Het grootste goed en het hoogste doel is om God te kennen, en daarmee ook de mens zoals God hem heeft bedoeld. Daaruit volgen alle wezenlijke ‘polen’ van menselijk handelen, zoals wij hierboven zagen. Deze worden hiermee volledig en evenwichtig in kaart gebracht.

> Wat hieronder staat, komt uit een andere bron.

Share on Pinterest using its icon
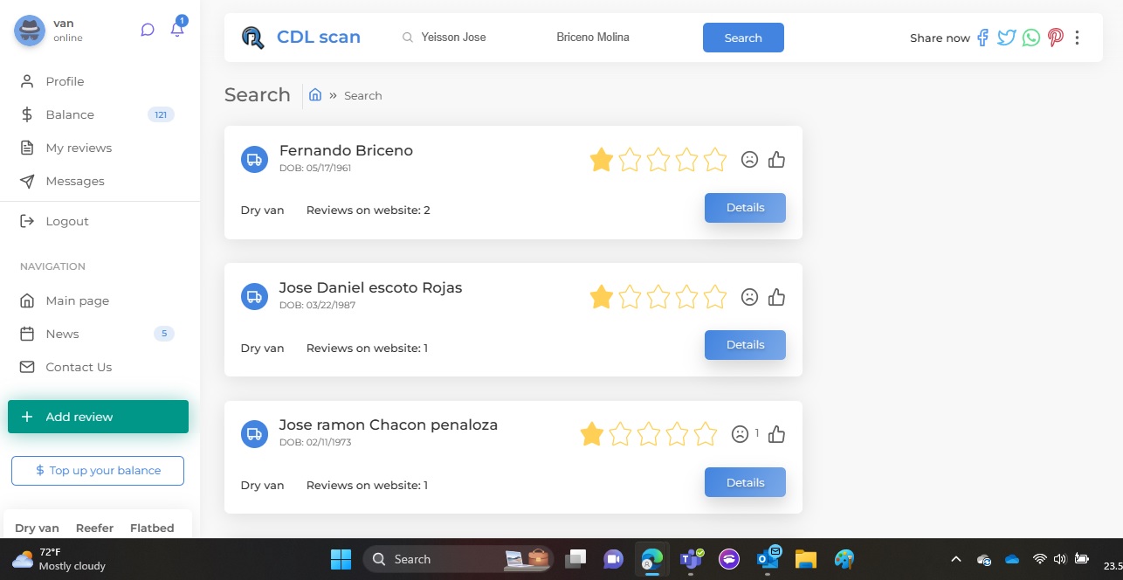 coord(1056,38)
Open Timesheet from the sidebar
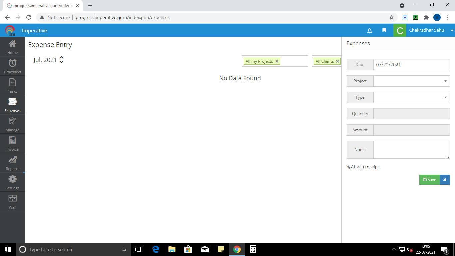Viewport: 455px width, 256px height. pyautogui.click(x=12, y=66)
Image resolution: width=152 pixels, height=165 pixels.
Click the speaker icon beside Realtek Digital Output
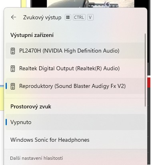tap(13, 69)
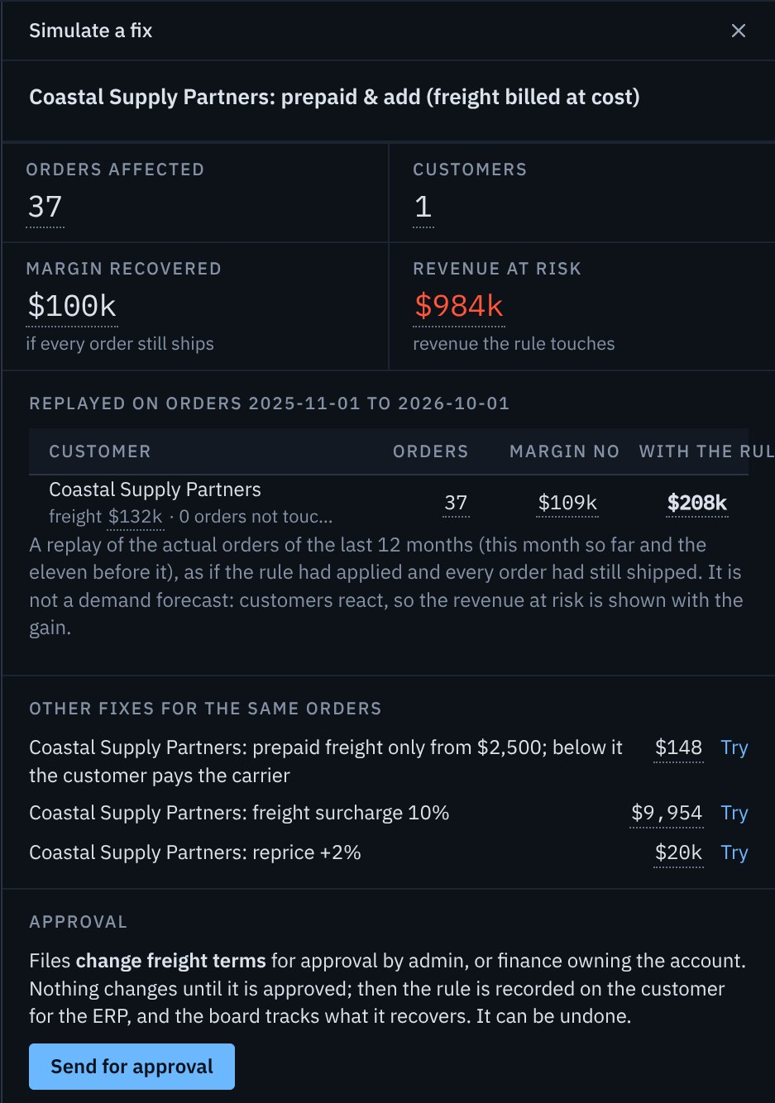Click the freight $132k amount in row
Viewport: 775px width, 1103px height.
[136, 517]
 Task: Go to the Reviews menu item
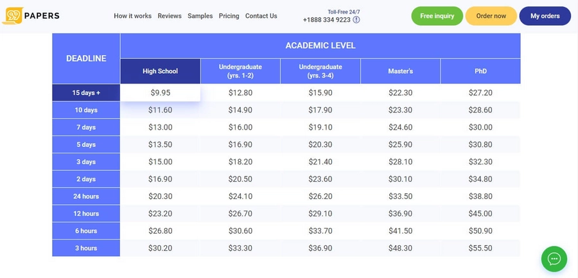click(x=170, y=16)
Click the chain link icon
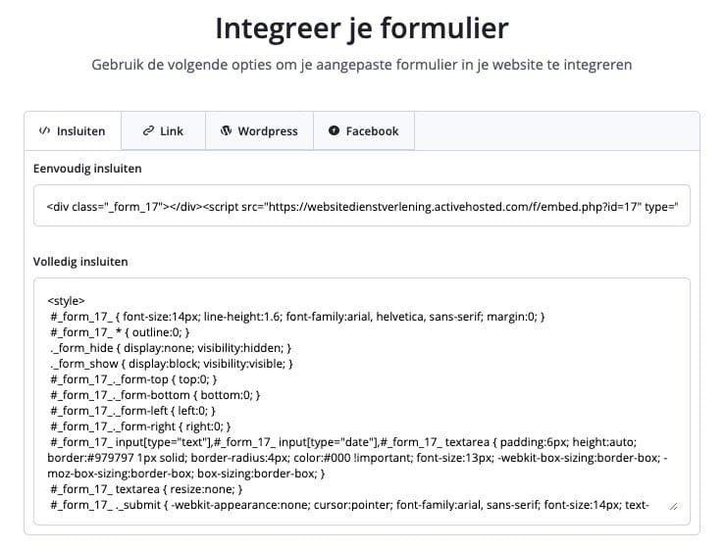The height and width of the screenshot is (552, 725). coord(148,130)
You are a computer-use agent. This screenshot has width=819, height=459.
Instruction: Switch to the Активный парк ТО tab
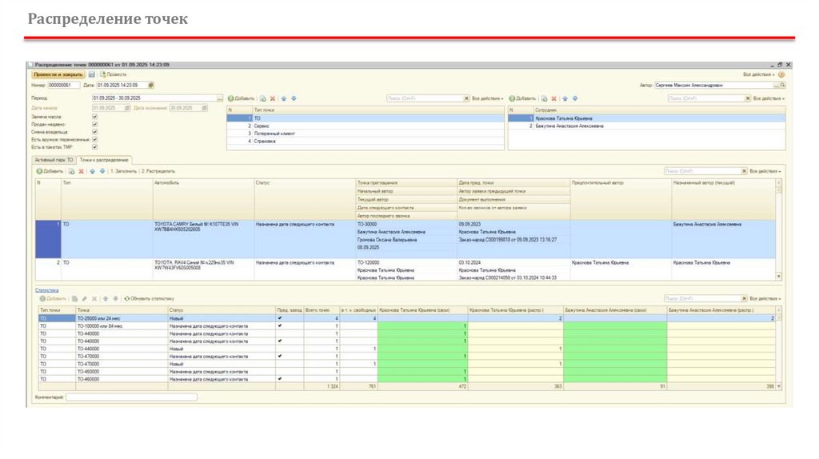[54, 160]
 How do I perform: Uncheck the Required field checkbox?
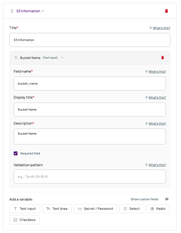[x=16, y=153]
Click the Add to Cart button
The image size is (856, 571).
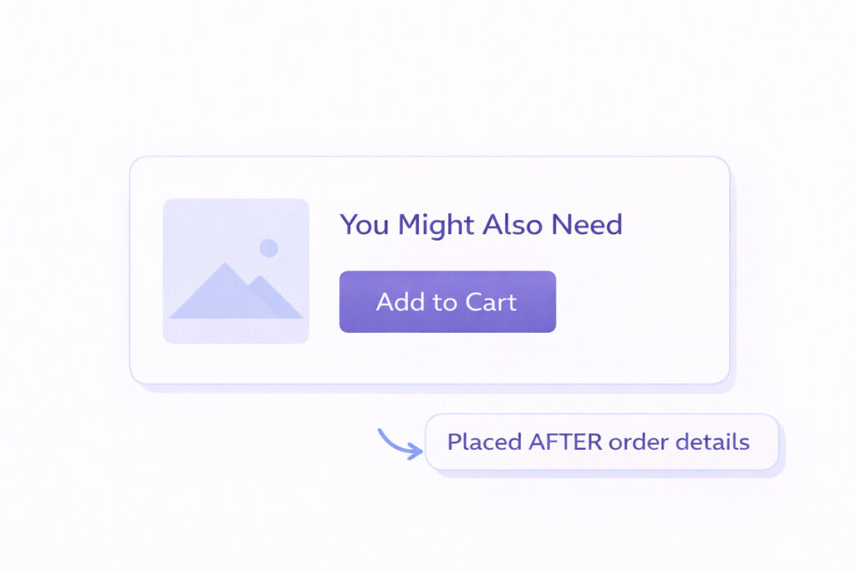pos(447,302)
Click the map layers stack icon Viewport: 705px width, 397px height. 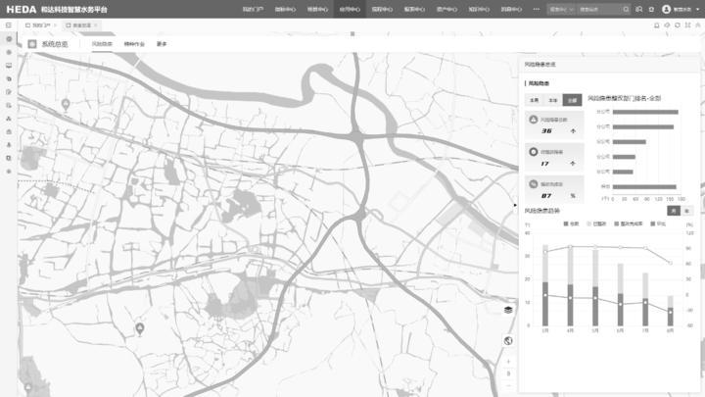pos(508,310)
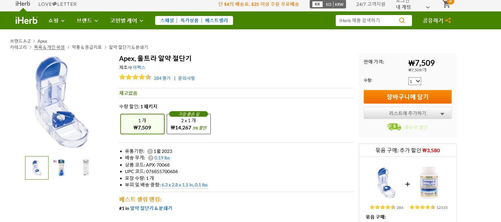The image size is (501, 222).
Task: Click the 배송료 할인 truck icon
Action: coord(394,127)
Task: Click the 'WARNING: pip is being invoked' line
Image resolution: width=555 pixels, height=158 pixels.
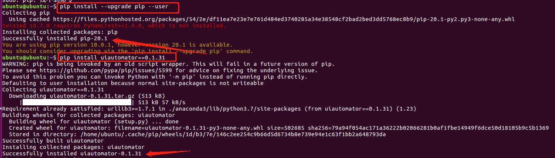Action: click(x=168, y=64)
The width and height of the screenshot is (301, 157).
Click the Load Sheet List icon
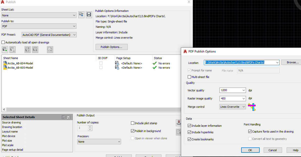[81, 15]
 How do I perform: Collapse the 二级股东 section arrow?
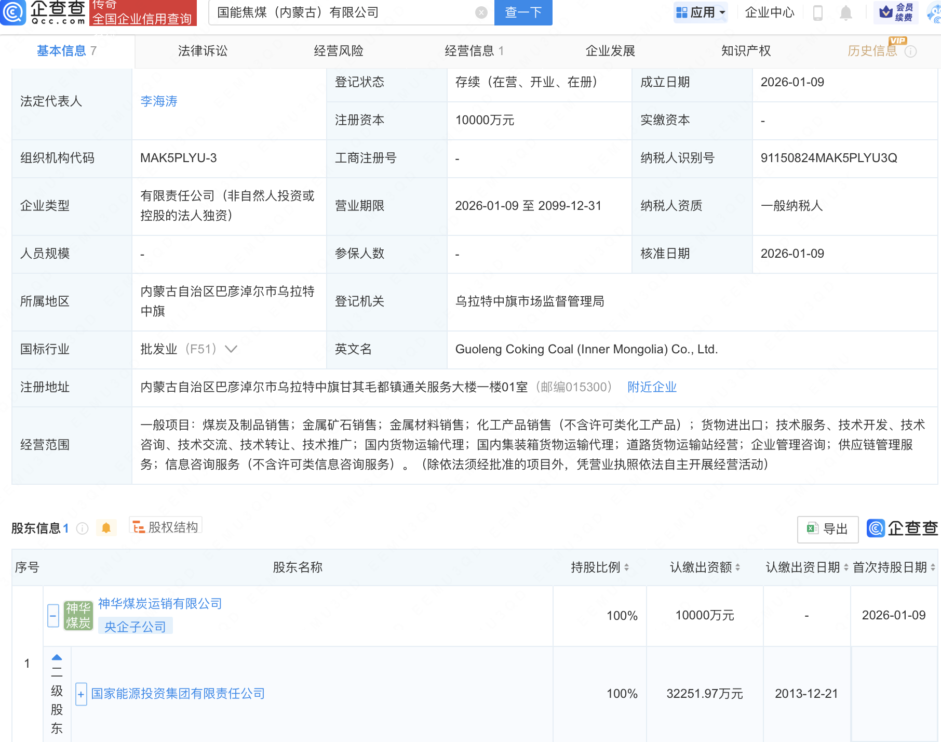57,658
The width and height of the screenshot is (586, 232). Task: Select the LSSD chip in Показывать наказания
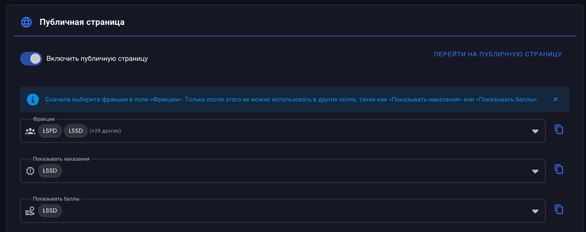[x=50, y=171]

‘Wijsheid’ is het vermogen om in iedere situatie te komen tot een verantwoorde afweging en keuze van polariteiten. Deze wijsheid is (ten dele) te leren uit ervaring, en daaronder is stellig ook te rekenen met ‘de les der geschiedenis’ (daarom is geschiedenis-arm onderwijs ook wijsheid-arm onderwijs). Maar in de eerste plaats is zij te vinden in de Bijbelboeken, met name de ‘wijsheids-literatuur’ zoals de Psalmen en Spreuken, Jakobus, voorts de Profeten en vooral ook de Evangeliën. Wijsheid in bijbelse zin is hét kenmerk van christelijke opvoeding: het is het vermogen om juiste keuzes te maken en zijn leven voor God te verantwoorden. Wijsheid is geen menselijke kwaliteit die men kan verwerven, maar een genade-gave die God schenkt aan wie daarom vragen (Jakobus 1:8).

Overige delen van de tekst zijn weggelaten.